China implemented the biggest-ever cut to a mortgage rate benchmark on Tuesday, indicating policymakers' dedication to bolster the struggling housing sector and the broader economy, with additional interest rate cuts likely on the horizon, experts said.

The over-five-year loan prime rate, on which lenders base their mortgage rates and long-term corporate loans, dropped by 25 basis points to 3.95 percent, the biggest cut since the rate started to serve as a benchmark in 2019, the People's Bank of China, the country's central bank, said on Tuesday.

The one-year LPR, the benchmark for short-term loans, however, was left unchanged at 3.45 percent on Tuesday. The targeted cut to the over-five-year LPR alone, experts said, has delivered a clear policy intention of stimulating housing demand as home sales remain sluggish. In response, China's stocks closed higher on Tuesday.

Basic calculations indicate that Tuesday's cut can save about 150 yuan ($20.84) in monthly payments, or about 52,000 yuan in total, for a new homebuyer availing a 30-year, 1-million-yuan mortgage.

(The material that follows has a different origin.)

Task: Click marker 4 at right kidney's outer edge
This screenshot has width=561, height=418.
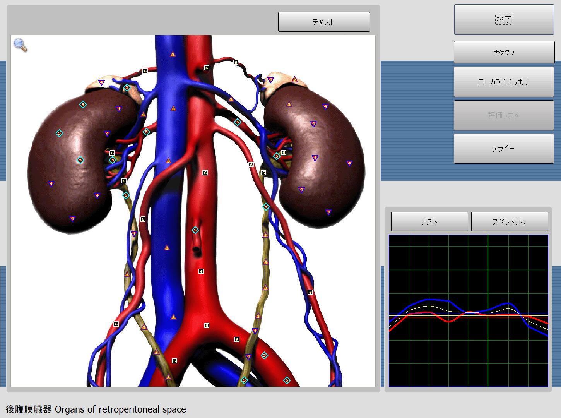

"It's a relatively sizable alleviation of homebuying cost, which will encourage households to take on mortgages, boost consumer spending and facilitate a revival in the housing market," said Yan Yuejin, director of the E-house China Research and Development Institution.

Tuesday's cut has sent minimum interest rates of newly added first-home mortgages to a level below 4 percent, except for core areas in Beijing. In other words, mortgage rates in China will further decrease from a record low — the weighted average of interest rates of new mortgages came in at 3.97 percent in December, the lowest since the record started in 2008, according to market tracker Wind Info.

Despite previous measures to stimulate the housing market, the area of residential properties sold in 30 large and medium-sized cities still dropped by nearly 7 percent from a year earlier in January, which may have necessitated Tuesday's cut, said Wu Chaoming, deputy director of the Chasing International Economic Institute.

"Easing is expected to remain the main tone of monetary policy," Wu said, as not only the property market is yet to bottom (out) but the challenge of insufficient demand remains acute, with deposit interest rates likely to further decline.

With the growth in the consumer price index, a main gauge of inflation, staying negative for four consecutive months to January as an indication of weak demand, the PBOC has stressed the need to keep price levels at a reasonable range in its fourth-quarter monetary policy report.

Wang Qing, chief macroeconomic analyst at Golden Credit Rating International, said the PBOC will likely cut the medium-term lending facility rate — a key policy benchmark of interest rates — in the near future as Tuesday's cut may not fully address the issue of low price growths and rising real borrowing costs.

However, Charlie Zheng, chief economist at Samoyed Cloud Technology Group Holdings, said the PBOC may remain cautious about cutting the MLF rate due to concerns over more weakness in the yuan.

"Without a rate cut from the US Federal Reserve, the PBOC may choose not to reduce the MLF rate."